Come una slavina prodotta non da un fuori pista criminale ma
da un evento del tutto naturale, senza colpa alcuna di chi viene travolto,
dovuta a fatalità, conoscendo il rischio insito in ogni attività umana. Avere la possibilità di capire prima che
quella slavina sarebbe partita, di razionalizzare in modo inconcepibile i
mutamenti che si sarebbero prodotti ed evitarne le conseguenze.
Se fosse possibile tutto questo, ora, andando indietro,
magari in un numero limitato di circostanze, ripartendo “da prima”, chissà se
poi avremmo evitato gli eventi successivi. Forse quelli specifici e che
vorremmo eliminare sì, ma non altri pronti a prenderne il posto, come in un
gioco dove la probabilità che esca una certa carta è legata al numero di quelle
che sono rimaste ancora coperte, ma che alla fine tutte, 40 o 52, in ogni caso,
troveranno il modo di farsi vedere.
L’idea di ricominciare probabilmente è solo una fantasia
consolatoria per menti deboli, che cercano responsabilità esterne ed immaginano
una verginità ed una purezza ben lontane dall’essere reali.
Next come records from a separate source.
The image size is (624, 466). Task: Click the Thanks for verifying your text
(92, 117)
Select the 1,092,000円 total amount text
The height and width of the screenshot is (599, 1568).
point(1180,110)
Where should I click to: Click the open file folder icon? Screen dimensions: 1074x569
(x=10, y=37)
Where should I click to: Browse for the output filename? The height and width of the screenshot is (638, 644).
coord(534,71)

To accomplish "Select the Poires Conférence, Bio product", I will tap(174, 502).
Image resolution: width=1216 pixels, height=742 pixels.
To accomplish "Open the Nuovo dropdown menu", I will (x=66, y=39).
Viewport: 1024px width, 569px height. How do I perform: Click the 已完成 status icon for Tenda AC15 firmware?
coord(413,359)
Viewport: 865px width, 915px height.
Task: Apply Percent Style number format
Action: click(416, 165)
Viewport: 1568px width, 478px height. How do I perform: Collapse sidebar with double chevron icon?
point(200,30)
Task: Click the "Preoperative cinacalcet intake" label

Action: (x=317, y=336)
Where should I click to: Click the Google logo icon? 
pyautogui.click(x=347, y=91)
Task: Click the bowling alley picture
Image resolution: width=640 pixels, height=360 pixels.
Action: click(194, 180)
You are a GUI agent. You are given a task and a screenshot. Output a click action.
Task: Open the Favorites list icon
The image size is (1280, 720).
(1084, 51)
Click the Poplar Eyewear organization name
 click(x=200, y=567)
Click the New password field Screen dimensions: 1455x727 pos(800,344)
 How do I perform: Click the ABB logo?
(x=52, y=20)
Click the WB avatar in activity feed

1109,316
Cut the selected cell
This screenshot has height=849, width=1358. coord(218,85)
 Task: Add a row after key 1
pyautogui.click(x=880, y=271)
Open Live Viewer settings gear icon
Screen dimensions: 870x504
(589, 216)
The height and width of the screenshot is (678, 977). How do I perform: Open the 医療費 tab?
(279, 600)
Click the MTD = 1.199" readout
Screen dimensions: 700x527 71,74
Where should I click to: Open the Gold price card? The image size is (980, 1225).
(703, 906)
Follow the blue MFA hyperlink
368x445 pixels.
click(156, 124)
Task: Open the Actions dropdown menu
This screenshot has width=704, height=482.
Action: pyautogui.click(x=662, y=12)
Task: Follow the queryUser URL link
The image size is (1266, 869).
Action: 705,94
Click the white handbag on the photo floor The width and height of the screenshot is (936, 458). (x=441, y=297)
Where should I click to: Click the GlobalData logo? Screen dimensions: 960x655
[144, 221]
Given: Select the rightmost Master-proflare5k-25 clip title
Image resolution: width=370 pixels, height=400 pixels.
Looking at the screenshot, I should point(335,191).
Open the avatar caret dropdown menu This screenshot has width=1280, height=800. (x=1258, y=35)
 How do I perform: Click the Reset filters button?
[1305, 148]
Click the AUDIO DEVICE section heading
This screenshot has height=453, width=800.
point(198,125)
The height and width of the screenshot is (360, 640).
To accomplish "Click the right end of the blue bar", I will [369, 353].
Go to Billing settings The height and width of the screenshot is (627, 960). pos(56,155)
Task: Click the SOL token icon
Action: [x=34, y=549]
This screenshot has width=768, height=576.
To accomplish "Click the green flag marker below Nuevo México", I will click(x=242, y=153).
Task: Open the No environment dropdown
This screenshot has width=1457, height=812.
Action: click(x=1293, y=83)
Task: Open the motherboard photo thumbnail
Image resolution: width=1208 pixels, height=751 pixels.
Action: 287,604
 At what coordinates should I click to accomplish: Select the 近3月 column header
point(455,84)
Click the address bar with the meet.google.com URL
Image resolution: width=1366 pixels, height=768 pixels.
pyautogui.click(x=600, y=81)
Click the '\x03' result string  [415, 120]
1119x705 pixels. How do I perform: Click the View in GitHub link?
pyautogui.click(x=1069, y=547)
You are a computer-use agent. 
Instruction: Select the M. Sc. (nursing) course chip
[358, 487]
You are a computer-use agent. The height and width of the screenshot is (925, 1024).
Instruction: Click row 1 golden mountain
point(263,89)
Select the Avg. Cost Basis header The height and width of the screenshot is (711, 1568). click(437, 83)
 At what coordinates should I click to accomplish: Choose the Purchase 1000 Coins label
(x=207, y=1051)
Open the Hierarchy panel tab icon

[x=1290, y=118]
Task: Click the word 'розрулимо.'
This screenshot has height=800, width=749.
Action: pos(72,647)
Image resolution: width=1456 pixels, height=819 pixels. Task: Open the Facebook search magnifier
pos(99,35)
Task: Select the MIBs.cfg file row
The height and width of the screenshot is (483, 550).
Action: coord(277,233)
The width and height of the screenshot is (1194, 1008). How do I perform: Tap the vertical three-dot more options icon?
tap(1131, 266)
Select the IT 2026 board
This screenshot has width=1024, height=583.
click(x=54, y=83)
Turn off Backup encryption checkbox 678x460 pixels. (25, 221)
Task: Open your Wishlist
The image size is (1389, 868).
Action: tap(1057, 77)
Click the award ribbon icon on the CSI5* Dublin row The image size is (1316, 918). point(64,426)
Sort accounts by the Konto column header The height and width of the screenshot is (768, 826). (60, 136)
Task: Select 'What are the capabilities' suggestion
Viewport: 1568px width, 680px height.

Forse tuttavia è anche un esercizio utile per capire il
nostro posto nel mondo, per toglierci dal posto centrale nel quale la nostra
limitata esperienza soggettiva sembrerebbe porci. Mi convinco sempre più che
alcune delle scelte che ho fatto, in anni passati, sono state del tutto
inutili, e che gli eventi poi hanno preso un corso del tutto inatteso. In altri
casi invece sono state vitali, momenti di crescita reali, passaggi verso una
maggior consapevolezza e maturità.
Quando sono uscito dalla convinzione che molto mi fosse
dovuto e che comunque avrei solo dovuto aspettare perché capitasse sono passato
dall’altra parte del guado, sulla riva dove occorre chiedere, per avere, e
bisogna pure accettare i tanti no ed andare avanti. Quando mi sono messo in
gioco, ammettendo le mie debolezze, rischiando quello che pensavo il ridicolo, dichiarando
le mie enormi insoddisfazioni ed i desideri dei quali persino mi vergognavo, ho
finalmente capito che un rifiuto è mille volte meglio dell’inutile attesa
dell’evento miracoloso.
Ricomincio, quindi, ma forse no. Ricominciare non mi serve a
nulla, è preferibile andare avanti e lottare più che altro contro me stesso
e meno contro gli altri.
( La riproduzione è riservata ma non c'è nessun problema se si cita la fonte, grazie)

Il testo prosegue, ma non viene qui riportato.